### DO THIS
In the pickled asparagus thread below, please rewrite the paragraph beginning "As for the P-syndrome" more briefly, keeping its main facts.

### PAGE
-- begin --

Wash and sterilize jars....Place lids in pan of hot water...Prepare asparagus, cloves of garlic....hot peppers.


Simmer together...
3/4 cup sugar
1/2 cup canning salt
1 quart water
1 quart vinegar
3 tablespoons pickling spice...tied in cheesecloth or in tea/spice ball
Simmer 15 minutes


Place garlic cloves, a couple dried or fresh hot peppers in hot jars....[both to taste]
Arrange asparagus in jars...
Add a scant 1/8 tsp alum if desired [for crispness]
Fill jars with hot liquid....
Wipe rim, place hot sterilized lids and tighten rings...


Process 5 minutes...
Yield: 7 pints.*Edited by: Northern Winos *


----------



## Wade E (Jun 20, 2007)

That sounds good NW.


----------



## Waldo (Jun 20, 2007)

It dang shure does !!! My gawd..Im drooling !!!!


----------



## grapeman (Jun 20, 2007)

I would have never thought of that one NW! Sounds good-have you tried it before? Does the asparagus produce the same results pickled as fresh or steamed? (smelly-P syndrome)


----------



## NorthernWinos (Jun 20, 2007)

Have had pickled asparagus before and it is great. 


As for the P-syndrome...If you pick it white or near white, before it is tall and green you don't get the essence. I think that affects some people more than others.


----------

-- end --

### SUPPLIED MATERIAL
-- begin --

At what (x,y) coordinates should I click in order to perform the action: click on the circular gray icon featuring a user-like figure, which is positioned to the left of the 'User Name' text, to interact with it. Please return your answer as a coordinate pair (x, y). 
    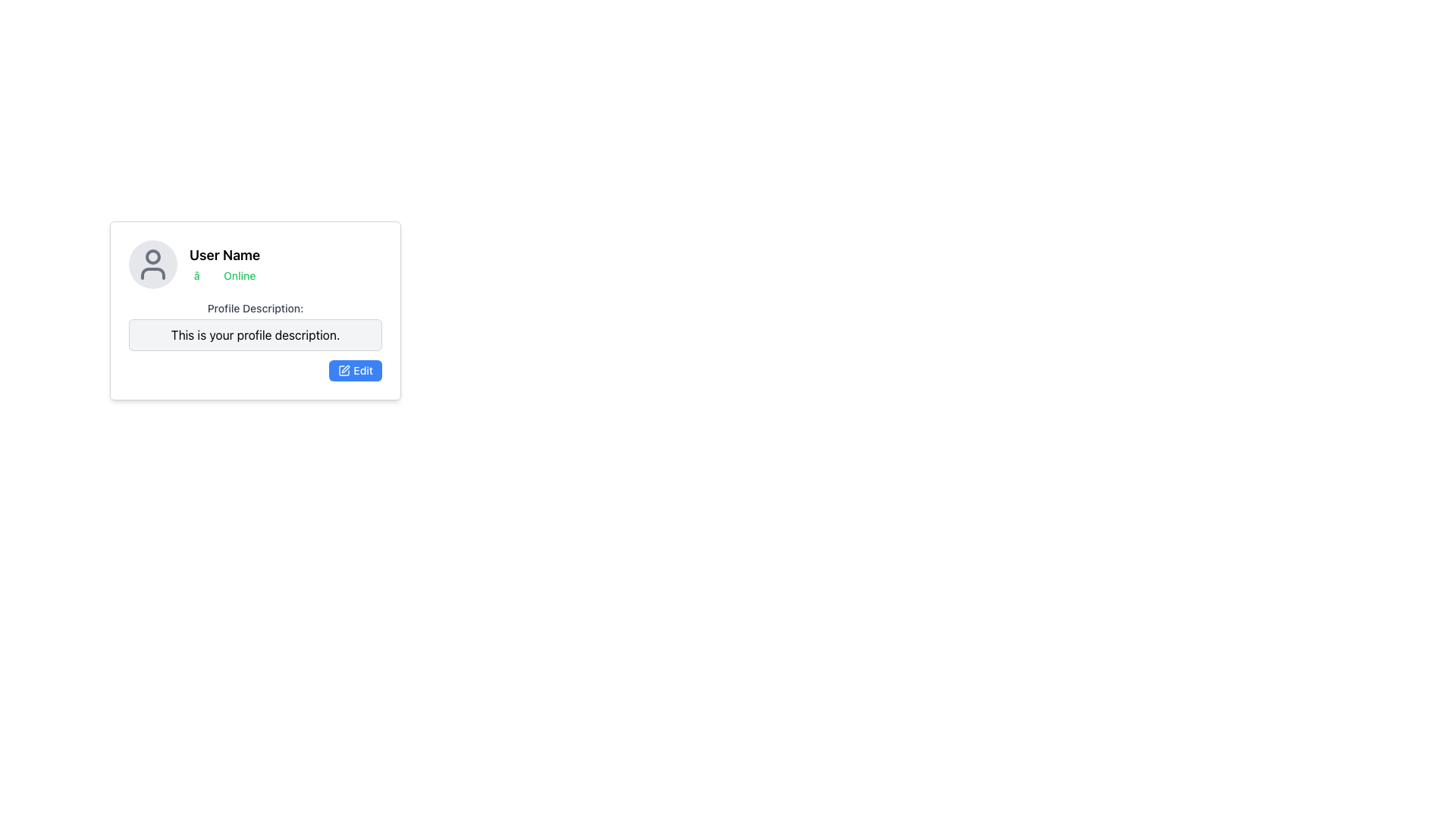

-- end --

### WORKED SOLUTION
Asparagus picked white or nearly white, before it grows tall and green, doesn't cause the P-syndrome; the writer thinks the effect varies from person to person.